Copy the material below word for word, everything from the line containing "Click the Make Offer button" down to the line containing "click(135, 46)", with both of those lines included.

━━━ GIVEN DATA ━━━

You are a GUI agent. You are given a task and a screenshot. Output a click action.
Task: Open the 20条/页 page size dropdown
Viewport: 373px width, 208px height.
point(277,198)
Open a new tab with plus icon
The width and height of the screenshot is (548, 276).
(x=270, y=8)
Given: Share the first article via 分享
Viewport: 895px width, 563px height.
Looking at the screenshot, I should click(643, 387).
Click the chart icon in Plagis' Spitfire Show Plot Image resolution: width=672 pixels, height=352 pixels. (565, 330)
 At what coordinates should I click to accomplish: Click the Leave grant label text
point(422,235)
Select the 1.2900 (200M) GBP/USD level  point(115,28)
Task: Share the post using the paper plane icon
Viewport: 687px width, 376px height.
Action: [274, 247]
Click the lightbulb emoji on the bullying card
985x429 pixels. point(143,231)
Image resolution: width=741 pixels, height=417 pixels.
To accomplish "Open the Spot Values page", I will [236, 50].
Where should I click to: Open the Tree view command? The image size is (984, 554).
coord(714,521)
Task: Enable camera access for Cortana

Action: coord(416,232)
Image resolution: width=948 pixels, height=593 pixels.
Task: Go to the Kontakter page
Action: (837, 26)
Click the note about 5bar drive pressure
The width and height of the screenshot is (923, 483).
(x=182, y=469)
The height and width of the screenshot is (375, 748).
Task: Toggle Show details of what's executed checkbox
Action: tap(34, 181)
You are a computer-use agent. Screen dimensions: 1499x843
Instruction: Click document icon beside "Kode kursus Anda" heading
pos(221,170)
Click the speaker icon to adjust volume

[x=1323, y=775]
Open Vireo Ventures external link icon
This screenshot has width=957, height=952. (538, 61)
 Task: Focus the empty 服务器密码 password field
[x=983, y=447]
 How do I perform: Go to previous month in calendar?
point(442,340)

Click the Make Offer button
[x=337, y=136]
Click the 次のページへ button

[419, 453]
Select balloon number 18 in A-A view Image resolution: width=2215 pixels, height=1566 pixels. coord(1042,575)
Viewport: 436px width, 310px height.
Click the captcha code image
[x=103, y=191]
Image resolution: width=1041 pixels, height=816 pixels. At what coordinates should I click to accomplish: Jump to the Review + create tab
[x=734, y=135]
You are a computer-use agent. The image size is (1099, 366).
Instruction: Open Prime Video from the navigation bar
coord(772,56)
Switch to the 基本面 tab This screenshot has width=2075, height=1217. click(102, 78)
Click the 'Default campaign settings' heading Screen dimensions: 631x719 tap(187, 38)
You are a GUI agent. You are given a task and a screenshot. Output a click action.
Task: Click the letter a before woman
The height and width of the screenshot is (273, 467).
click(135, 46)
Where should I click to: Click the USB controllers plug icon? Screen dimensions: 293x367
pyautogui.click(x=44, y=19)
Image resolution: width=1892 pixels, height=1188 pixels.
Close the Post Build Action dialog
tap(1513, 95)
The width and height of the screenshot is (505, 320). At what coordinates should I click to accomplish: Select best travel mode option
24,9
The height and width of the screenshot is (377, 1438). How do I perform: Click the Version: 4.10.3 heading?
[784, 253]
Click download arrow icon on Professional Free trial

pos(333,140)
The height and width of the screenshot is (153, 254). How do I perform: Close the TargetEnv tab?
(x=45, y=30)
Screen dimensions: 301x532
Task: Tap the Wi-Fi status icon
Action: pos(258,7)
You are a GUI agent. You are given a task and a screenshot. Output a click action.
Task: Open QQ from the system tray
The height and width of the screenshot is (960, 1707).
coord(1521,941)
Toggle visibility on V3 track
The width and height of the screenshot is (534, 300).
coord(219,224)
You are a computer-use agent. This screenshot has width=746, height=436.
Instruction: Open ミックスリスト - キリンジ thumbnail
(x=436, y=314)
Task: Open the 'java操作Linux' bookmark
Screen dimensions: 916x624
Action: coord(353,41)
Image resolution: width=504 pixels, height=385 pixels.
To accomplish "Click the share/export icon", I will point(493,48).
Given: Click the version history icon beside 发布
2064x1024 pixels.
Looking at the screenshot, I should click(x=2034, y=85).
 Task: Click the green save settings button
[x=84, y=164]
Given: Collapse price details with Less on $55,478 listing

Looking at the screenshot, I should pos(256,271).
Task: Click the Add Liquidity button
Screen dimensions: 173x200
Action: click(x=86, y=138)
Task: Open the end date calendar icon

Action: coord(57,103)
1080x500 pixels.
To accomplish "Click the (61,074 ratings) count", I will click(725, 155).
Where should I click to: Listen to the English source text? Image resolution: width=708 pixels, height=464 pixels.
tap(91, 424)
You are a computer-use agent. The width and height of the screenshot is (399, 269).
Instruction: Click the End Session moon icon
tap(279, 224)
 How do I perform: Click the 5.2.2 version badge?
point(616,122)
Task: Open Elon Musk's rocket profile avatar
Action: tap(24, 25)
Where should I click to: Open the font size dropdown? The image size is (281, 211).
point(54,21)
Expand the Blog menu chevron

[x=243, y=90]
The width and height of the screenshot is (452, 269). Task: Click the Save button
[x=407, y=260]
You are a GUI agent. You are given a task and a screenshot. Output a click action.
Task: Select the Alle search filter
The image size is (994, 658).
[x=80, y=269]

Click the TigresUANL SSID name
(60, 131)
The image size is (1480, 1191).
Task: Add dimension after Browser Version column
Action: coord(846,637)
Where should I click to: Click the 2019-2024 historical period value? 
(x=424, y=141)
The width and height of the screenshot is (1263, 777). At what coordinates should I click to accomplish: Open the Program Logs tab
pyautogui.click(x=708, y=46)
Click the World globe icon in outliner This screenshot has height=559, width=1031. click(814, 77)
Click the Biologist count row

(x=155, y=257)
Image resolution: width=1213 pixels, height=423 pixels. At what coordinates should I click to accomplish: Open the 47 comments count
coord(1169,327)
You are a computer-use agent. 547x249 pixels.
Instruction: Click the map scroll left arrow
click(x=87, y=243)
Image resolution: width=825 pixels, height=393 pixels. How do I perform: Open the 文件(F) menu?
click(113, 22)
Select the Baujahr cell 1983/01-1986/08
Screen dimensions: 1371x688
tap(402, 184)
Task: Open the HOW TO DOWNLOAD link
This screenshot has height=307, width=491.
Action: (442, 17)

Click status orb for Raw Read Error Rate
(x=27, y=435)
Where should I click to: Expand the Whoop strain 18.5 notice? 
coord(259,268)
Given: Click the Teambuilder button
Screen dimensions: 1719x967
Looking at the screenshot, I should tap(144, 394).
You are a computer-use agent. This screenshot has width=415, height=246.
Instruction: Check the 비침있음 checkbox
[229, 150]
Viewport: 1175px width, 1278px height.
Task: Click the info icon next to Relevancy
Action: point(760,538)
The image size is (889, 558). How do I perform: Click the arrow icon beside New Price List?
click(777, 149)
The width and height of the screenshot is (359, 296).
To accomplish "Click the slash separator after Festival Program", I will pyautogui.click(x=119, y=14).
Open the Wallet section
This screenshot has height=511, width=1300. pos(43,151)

━━━

### [WRITTEN ANSWER]
Click the Make Offer button
[x=337, y=136]
Click the 次のページへ button

[419, 453]
Select balloon number 18 in A-A view Image resolution: width=2215 pixels, height=1566 pixels. coord(1042,575)
Viewport: 436px width, 310px height.
Click the captcha code image
[x=103, y=191]
Image resolution: width=1041 pixels, height=816 pixels. At what coordinates should I click to accomplish: Jump to the Review + create tab
[x=734, y=135]
You are a computer-use agent. The image size is (1099, 366).
Instruction: Open Prime Video from the navigation bar
coord(772,56)
Switch to the 基本面 tab This screenshot has width=2075, height=1217. click(102, 78)
Click the 'Default campaign settings' heading Screen dimensions: 631x719 tap(187, 38)
You are a GUI agent. You are given a task and a screenshot. Output a click action.
Task: Click the letter a before woman
The height and width of the screenshot is (273, 467).
click(135, 46)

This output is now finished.